To that the man replied that I shouldn't be afraid of death just yet, because they need me alive and that my confession is not required. He said that, should they decide, they can imprison me for as long as they want, even for life--regardless of whether I confess to any crimes or not--because they have more than enough methods to do so. He said that I don't understand the seriousness of my situation. On examples, such as mine, they will show to everyone who tries to be independent, or who tries to oppose their power and rule and fight it. To all the slaves to what end their actions will lead them, that in this country everyone must submit to their rules and demands...
He said that right now this is a local case, but if I don't reconsider and submit to their demands they will make this case of national and possibly international. He also assured me that I have his word that sooner or later they will get to my family, unless I change my mind and submit to all of their demands. As he said, "Your own death is not the worst thing that can happen--it is quick. We will see how you feel when we have your family. Killing you is easy, but you know well that a good master does not kill their slaves, it is not profitable.

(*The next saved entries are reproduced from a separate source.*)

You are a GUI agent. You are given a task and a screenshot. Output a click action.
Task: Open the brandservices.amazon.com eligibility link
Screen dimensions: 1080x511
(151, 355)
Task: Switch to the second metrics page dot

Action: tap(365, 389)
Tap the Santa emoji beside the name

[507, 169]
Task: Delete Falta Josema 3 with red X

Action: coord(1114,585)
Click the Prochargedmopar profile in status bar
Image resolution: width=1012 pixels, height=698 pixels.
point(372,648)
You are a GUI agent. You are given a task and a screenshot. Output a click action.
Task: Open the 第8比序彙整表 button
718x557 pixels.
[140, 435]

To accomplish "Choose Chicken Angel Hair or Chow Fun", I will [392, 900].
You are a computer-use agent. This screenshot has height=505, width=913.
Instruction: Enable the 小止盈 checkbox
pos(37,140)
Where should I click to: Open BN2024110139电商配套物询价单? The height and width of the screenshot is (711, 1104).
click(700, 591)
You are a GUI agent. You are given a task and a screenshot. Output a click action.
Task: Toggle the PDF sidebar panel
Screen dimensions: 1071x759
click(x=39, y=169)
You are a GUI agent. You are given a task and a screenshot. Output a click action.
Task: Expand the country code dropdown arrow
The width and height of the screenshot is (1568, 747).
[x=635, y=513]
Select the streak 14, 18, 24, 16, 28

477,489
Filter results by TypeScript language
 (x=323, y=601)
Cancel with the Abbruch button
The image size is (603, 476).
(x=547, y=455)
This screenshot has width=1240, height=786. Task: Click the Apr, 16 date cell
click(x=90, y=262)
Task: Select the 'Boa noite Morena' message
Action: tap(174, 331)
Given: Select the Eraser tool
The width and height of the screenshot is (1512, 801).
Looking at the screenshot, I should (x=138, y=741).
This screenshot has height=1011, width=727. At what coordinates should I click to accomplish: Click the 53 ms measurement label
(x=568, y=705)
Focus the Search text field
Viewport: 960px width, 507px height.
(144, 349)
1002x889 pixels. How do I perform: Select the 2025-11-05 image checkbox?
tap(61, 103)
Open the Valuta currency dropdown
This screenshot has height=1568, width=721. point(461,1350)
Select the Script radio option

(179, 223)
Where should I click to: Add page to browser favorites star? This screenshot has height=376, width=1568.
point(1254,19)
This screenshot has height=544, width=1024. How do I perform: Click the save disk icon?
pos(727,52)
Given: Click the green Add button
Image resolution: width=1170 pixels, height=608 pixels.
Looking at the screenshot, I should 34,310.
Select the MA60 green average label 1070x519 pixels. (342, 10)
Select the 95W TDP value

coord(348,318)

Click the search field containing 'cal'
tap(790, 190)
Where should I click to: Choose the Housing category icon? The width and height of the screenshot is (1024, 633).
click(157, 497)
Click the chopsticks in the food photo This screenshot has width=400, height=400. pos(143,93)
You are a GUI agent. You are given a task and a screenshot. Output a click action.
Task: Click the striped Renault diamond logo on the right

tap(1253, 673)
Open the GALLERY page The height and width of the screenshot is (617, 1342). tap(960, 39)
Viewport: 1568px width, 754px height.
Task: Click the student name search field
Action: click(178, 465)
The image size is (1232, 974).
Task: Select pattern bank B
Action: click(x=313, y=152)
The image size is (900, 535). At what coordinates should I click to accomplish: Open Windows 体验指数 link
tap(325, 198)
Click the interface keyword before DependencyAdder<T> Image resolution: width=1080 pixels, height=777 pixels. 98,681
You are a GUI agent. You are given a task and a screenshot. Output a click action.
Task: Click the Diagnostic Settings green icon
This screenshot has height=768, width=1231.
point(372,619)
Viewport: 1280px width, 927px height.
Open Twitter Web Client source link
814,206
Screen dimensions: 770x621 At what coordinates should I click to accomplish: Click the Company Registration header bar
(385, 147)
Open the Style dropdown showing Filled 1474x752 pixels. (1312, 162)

A good slave is worth a lot, and an obedient slave is an example to others. You will be an example, either you submit and be an example or we will punish you and make you an example, your choice."
As if stories of civil and human rights violations like the Bulatov Family's were not enough, it appears that American business interests are tangled up with Kazakhstan's natural resources. In fact, it appears that an American company has been embroiled in bribing Kazakh state oil chiefs in pursuit of a lucrative contract for oil and gas supplies. According to The Guardian:
A British tycoon [has been] identified by US diplomats as the man at the centre of one of America's worst recent corruption scandals, in which large bribes were allegedly handed over in the ex-Soviet state of Kazakhstan.
Robert Kissin, a UK banker and commodity trader, is alleged to be the key middleman who handled a $4m (£2.5m) secret payment.
According to leaked US diplomatic dispatches released by WikiLeaks, the cash was moved through a Barclays bank account set up in London on behalf of an offshore shell company registered in the Isle of Man, where true ownerships are easier to conceal.
The money was designed to help Texas oil services company Baker Hughes make corrupt payments to Kazakh state oil chiefs in return for a lucrative $219m contract, according to the company's subsequent admissions.
Since Kazakhstan currently holds the 11th largest proven oil and gas reserves of the world, having access to that country's oil means big profits, something that tends to be prioritized by big corporations above everything else, including civil and human rights. How many tales of torture like the Bulatov Family's nightmare must slap us in the face in order for us to connect the dots and recognize that something is terribly wrong? Is this another case of business deals being more important than human lives?